Over 3.5 billion cans of Red Bull are sold every year in over 120 countries, claiming the drink leads to “improved performance, concentration, vigilance and emotional status” (RedBull website).
Other energy drinks such as ‘V’, ‘Monster’ and ‘Mother’ are available on the Australian market, all of which contain variations of three main components, caffeine, taurine and glucuronolactone. These energy drinks are marketed to young adults between 15 and 30 years of age.
A recent consumer survey from the United States demonstrated that over 50 percent of young adults between 15 and 30 years old consume at least one energy drink per month, often mixed with alcohol. Moreover, excessive consumption of energy drinks, up to between seven and 12 cans a day, is not uncommon.
Harmful effects of energy drink consumption
Energy drink consumption has been linked to sudden cardiac death. However, determining the direct contribution of energy drinks to adverse outcomes has been difficult as these drinks are often consumed with other recreational drugs, such as alcohol.

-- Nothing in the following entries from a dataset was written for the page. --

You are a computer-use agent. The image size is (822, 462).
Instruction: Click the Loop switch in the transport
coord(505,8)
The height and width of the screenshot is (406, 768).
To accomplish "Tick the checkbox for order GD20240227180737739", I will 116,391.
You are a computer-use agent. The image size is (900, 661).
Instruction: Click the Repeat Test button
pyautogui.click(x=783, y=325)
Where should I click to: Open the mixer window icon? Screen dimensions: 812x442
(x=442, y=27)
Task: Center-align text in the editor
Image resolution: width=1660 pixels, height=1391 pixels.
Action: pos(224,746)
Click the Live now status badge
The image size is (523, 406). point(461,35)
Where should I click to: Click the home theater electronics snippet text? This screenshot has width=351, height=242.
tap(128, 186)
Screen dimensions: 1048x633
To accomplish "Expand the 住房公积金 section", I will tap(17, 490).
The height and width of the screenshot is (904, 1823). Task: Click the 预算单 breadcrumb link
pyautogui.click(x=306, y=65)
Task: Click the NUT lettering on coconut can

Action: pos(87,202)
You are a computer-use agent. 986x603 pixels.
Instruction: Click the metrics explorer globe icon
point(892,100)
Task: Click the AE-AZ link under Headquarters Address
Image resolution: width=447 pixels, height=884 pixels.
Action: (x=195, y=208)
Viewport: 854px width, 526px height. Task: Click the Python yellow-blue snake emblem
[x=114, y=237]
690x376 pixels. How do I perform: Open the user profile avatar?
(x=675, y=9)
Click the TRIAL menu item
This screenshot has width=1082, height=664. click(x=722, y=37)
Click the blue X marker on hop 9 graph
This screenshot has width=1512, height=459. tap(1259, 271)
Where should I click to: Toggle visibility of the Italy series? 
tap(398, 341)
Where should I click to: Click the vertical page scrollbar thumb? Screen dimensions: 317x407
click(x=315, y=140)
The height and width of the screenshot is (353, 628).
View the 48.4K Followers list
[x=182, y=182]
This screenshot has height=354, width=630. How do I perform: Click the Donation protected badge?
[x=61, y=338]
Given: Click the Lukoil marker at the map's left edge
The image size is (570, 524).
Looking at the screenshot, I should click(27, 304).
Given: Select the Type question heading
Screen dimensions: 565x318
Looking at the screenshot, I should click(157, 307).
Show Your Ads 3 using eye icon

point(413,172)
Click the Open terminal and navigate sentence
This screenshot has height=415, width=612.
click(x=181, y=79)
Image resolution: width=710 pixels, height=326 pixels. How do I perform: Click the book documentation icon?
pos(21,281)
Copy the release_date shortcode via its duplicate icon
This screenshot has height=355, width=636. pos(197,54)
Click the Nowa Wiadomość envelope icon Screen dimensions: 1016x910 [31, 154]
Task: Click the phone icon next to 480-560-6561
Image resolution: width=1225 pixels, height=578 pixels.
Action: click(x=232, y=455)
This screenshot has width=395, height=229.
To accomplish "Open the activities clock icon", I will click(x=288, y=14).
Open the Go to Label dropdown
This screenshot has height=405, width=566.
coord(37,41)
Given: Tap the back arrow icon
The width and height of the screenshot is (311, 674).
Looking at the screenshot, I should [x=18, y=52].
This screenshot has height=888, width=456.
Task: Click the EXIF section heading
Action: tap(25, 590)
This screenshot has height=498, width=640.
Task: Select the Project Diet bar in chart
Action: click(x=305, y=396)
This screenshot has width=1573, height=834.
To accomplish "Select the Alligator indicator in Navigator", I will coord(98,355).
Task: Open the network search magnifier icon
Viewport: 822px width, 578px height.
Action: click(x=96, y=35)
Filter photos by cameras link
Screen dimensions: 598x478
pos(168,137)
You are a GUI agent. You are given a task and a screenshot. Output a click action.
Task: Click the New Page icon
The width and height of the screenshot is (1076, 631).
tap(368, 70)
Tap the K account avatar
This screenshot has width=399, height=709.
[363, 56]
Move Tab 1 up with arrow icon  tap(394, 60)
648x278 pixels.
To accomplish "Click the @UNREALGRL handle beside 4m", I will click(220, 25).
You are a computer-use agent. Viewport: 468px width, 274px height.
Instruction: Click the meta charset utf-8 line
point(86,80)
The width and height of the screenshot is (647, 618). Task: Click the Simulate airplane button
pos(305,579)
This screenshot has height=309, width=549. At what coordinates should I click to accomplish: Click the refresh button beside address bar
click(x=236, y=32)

Initial alarm was raised in 2001 following three cases in Sweden of otherwise fit and healthy subjects dying following ingestion of energy drinks. Numerous other reports exist in the media linking energy drink consumption to sudden deaths - two recent reports include a 40-year-old male clerk who died after ingesting four cans of energy drink and a 21-year-old female who collapsed and died after multiple cans of energy drink.
While two of these cases were associated with alcohol consumption, there was enough concern to lead to the banning of this product from regular sale in Norway and Denmark. In these countries, the product can only be sold in pharmacies and is classified as a medicine due to its high caffeine content.
Australian and New Zealand food authority - Food Standards Australia New Zealand - has not gone to such extremes. Such drinks are required to have a warning stating “This food contains caffeine and is not recommended for children, pregnant or lactating women and individuals sensitive to caffeine,” with a further suggestion for consumers to limit usage to two cans per day.
A link between energy drink consumption and heart attack
A recent report from Australia has linked energy drink consumption with heart attacks (Medical Journal of Australia, 2009). A healthy 28-year-old who was fit and not taking any regular medication suffered a heart attack following the consumption of seven or eight cans of energy drink over a seven-hour period. While this person was a smoker, this case suggested that the energy drink or its major component caffeine, contributed to the heart attack.
At present, there is limited scientific investigation into a direct link between energy drink consumption and cardiovascular or other adverse outcomes. Toxicity and adverse event registries should be established to monitor the potential dangers of energy drinks.
Energy drink consumption and heart disease risk
We have recently demonstrated that energy drink consumption is associated with increased cardiovascular risk (American Journal of Medicine 2010).
Fifty fit and healthy volunteers aged between 18 and 30 were tested before and one hour after the consumption of one can of a sugar-free energy drink. We demonstrated that consumption of an energy drink induced significant physiological changes such as increased blood pressure, increased stickiness of the blood (clot formation) and abnormal blood vessel function (blocked artery).
The above measures are all well-documented abnormalities in cardiovascular disease and/or its risk factors. This research suggests that fit and healthy individuals may be at increased, albeit small, risk of an adverse cardiovascular event following energy drink consumption.
This risk may be more pronounced in at-risk individuals, such as those with known or unknown structural heart disease, electrical abnormalities of the heart and those with high risk factors for coronary artery disease such as diabetics, people with high blood pressure and high cholesterol and smokers, or when consumed in combination with excessive exercise or alcohol.
While this research does not establish a direct link between energy drink consumption and adverse cardiovascular outcomes it clearly highlights the need for further investigation into the immediate and long-term health and clinical implications of these findings.
Given the prolific use of energy drinks within the young population, including among school-aged children, further research into the effects of energy drinks has the potential for widespread impact.